File global.locprofile.txt contains information about amino acid enrichment in each mass shift peak. It gives amino acid and two numbers, which of them is amino acid enrichment score? And what is the other number? Could you please also give a comment on how the enrichment score is calculated?

"Localization score" is introduced in PTM-Shepherd article, however in the Results and Discussion section mostly "enrichment score" is used, which was not denoted. Are these scores the same?

Thank you in advance

— You are receiving this because you are subscribed to this thread. Reply to this email directly, view it on GitHub, or unsubscribe.

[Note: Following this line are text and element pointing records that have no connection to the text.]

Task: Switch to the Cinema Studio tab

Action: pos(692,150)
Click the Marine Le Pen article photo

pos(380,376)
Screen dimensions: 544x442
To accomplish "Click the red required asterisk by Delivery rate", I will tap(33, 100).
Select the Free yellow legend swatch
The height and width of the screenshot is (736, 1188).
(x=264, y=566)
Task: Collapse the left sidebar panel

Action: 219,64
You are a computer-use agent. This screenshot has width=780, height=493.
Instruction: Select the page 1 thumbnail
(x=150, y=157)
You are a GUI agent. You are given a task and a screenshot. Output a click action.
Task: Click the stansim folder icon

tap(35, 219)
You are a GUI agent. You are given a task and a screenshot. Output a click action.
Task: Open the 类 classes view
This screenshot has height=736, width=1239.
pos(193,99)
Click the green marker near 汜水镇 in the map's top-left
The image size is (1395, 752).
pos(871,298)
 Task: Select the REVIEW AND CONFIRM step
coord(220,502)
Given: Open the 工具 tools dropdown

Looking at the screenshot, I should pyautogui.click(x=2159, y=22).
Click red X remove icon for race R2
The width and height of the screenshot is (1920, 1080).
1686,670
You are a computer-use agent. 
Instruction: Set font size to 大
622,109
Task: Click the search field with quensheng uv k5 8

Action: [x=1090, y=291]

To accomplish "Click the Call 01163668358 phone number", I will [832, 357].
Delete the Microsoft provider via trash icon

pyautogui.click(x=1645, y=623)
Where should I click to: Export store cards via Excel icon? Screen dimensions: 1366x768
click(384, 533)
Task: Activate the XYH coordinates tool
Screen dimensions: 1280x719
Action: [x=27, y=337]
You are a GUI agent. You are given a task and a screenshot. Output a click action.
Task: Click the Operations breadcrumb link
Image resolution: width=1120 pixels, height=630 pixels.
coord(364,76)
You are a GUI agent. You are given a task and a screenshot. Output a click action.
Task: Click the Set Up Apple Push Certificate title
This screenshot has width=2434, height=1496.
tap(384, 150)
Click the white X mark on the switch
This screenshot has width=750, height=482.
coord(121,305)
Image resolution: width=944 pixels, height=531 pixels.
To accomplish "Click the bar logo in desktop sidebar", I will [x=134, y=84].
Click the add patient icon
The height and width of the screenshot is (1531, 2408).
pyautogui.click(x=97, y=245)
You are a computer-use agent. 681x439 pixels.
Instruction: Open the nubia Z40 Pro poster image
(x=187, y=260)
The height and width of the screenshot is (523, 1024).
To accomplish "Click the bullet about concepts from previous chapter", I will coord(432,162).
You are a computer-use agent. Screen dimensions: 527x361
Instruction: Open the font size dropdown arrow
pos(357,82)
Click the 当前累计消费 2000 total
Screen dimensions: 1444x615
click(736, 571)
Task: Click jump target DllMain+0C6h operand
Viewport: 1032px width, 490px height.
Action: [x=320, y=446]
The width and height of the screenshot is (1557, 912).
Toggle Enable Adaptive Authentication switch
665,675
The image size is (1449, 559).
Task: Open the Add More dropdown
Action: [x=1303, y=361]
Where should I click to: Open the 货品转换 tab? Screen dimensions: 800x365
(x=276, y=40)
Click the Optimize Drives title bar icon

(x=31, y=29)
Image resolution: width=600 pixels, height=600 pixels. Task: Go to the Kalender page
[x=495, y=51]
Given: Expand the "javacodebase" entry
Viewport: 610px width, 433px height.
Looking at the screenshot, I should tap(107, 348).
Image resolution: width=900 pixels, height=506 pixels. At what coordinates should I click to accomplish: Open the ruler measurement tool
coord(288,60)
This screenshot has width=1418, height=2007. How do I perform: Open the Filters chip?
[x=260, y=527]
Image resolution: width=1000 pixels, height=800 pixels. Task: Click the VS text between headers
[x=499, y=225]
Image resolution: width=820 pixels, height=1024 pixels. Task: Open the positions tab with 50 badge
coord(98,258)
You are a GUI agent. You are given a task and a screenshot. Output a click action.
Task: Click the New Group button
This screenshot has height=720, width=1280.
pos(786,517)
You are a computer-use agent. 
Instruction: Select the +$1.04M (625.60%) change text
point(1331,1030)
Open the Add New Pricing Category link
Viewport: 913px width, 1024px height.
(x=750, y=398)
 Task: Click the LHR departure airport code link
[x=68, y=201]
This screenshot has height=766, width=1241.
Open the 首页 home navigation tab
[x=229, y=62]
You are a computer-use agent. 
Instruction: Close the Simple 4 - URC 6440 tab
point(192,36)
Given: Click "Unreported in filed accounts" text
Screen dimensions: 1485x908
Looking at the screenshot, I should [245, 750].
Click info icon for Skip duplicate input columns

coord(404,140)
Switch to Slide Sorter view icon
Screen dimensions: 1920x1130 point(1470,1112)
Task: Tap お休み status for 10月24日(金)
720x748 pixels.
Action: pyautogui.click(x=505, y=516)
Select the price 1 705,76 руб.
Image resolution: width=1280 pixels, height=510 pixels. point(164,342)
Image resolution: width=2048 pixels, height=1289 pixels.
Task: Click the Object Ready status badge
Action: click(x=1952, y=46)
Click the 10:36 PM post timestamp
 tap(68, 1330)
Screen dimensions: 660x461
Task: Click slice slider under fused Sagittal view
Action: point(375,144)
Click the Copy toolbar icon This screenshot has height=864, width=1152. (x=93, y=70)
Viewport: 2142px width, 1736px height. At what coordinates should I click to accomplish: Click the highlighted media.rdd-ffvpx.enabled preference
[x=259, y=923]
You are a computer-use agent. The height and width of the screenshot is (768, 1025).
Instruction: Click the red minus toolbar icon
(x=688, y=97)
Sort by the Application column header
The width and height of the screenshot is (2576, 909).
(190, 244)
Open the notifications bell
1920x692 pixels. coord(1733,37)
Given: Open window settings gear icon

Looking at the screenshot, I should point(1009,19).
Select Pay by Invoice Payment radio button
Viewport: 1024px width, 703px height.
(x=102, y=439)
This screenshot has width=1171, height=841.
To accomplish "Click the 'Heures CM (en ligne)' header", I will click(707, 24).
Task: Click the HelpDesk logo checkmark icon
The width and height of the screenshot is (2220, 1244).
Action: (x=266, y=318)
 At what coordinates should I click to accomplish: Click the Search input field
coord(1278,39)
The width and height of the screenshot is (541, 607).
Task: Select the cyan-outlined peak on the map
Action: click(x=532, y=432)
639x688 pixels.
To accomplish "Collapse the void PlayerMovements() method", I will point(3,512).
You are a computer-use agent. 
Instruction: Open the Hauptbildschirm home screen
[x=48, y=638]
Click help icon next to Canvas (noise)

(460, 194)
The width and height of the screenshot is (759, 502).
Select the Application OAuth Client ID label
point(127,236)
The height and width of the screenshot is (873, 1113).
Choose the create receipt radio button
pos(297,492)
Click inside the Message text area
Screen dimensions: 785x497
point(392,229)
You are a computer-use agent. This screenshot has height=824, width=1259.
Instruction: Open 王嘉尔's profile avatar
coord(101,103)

SimpleNumber commented 4 years ago

Can you post the global.profile.tsv from the file that’s causing an issue?

global.profile.tsv is an output filer from PTM-Shepherd, isn't it? Since PTM-Shepherd crashed on 06_CPTAC_TMTS1-NCI7_P_JHUZ_20170509_LUMOS file, I don't have it.

  1. Yes, it is about 10-50 PSMs.

Thank you for the prompt response :)

danielgeiszler commented 4 years ago

Sorry, you're right. You should have a file called peaksummary.annotated.tsv or something along those lines. Shepherd produces files in a stepwise fashion where it reads from previous results. The final file is global.profile.tsv, but the quantification values should be in that intermediate file. If you have one of those, I can take a look.

Are you running them in the same directory? Are files being overwritten somehow? It's a strange spot for it to be crashing, so I might need the MS file in question if not.